- Exercise
In the article on club rugby's restart, what date does the SRU hope to restart club rugby?

Club rugby’s restart is at the mercy of Government’s announcement
New SRU president Ian Barr admits there is a ‘nervousness’ around the game
Scottish Rugby Union president Ian Barr has admitted that getting club rugby back up and running on 31 October is a hope rather than an expectation given the current worsening of the coronavirus situation in the country.
The union has spent the summer coming up with a “road map” for the domestic game. The 2019-20 season was formally suspended with no promotion or relegation and the plan for the new campaign is to play regional competitions through the winter into spring.
Barr said the SRU was now awaiting the update on Scottish Government guidance on Thursday for clarification of the sport’s situation as Covid-19 cases increase across the country and local restrictions are imposed.
“We’re hopeful we are going to kick-start on 31 October but at the moment we are very unsure,” said Barr, a member of Lasswade RFC, who succeeded Dee Bradbury to become the union’s 128th president in the summer.
“There will be word from the Scottish Government later this week and we really are at the mercy of forces outwith our control.
“I am comfortable that Council, club forums and the Rugby Development department [headed by Sheila Begbie] have all worked really hard to come up with something that is workable and can get clubs back playing rugby as soon as possible.”

- Information provided
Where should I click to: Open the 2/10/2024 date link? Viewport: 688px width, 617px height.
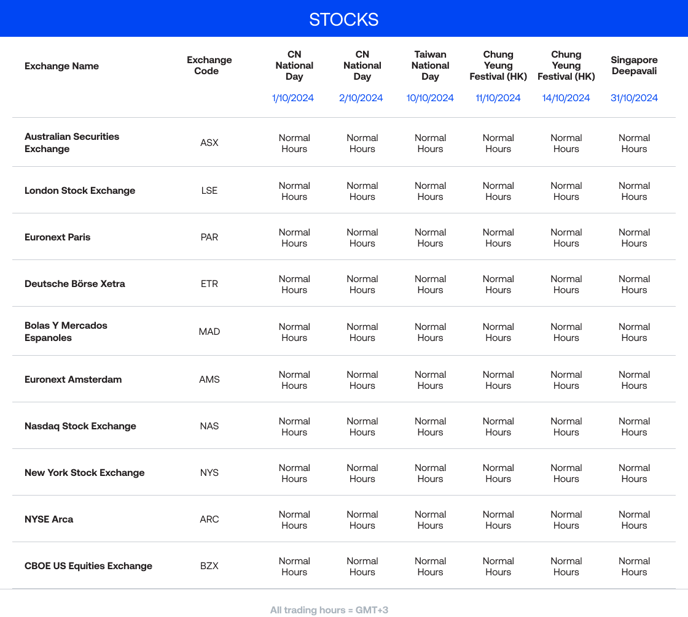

* * *

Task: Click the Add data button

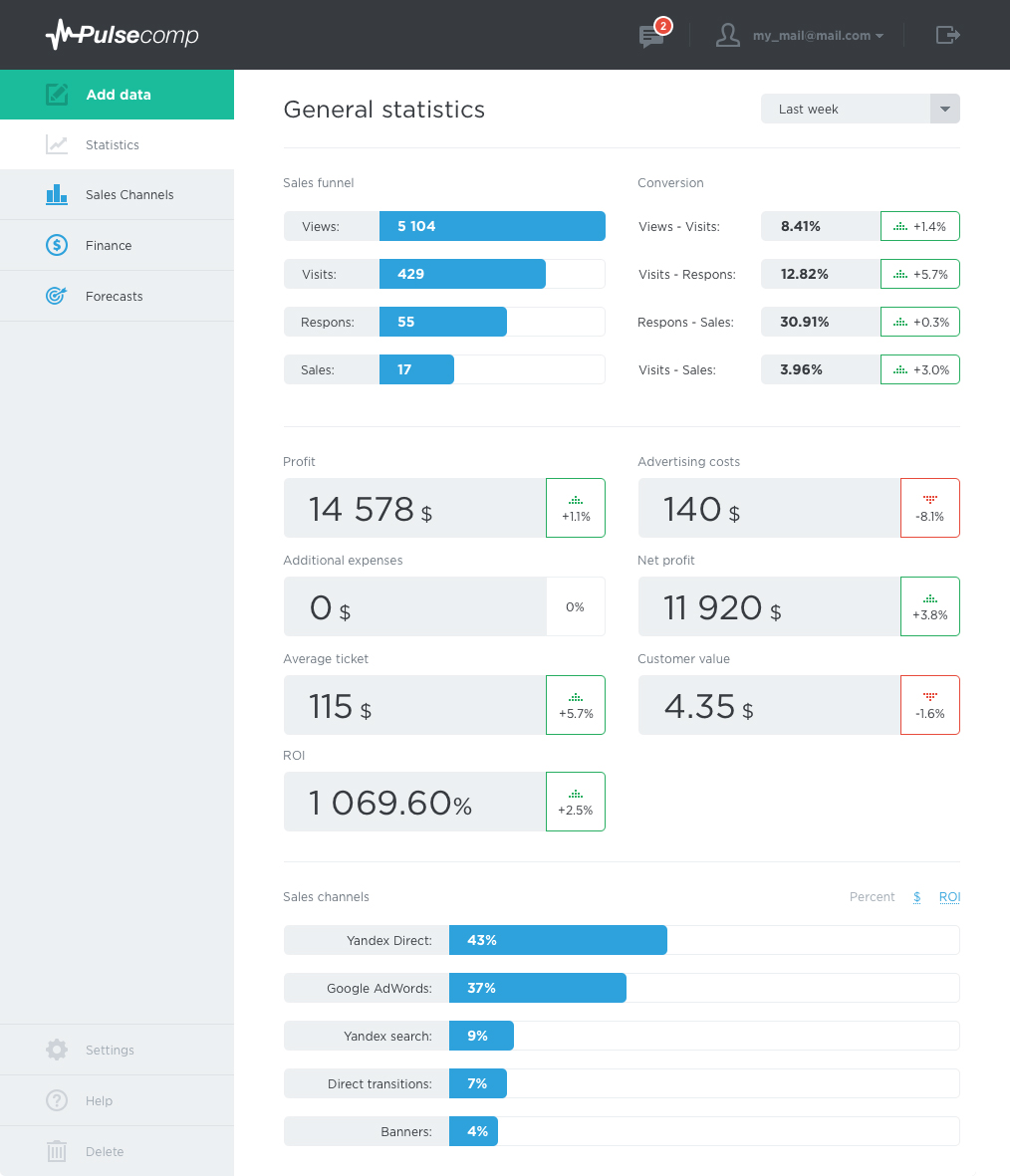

- Answer to this exercise
31 October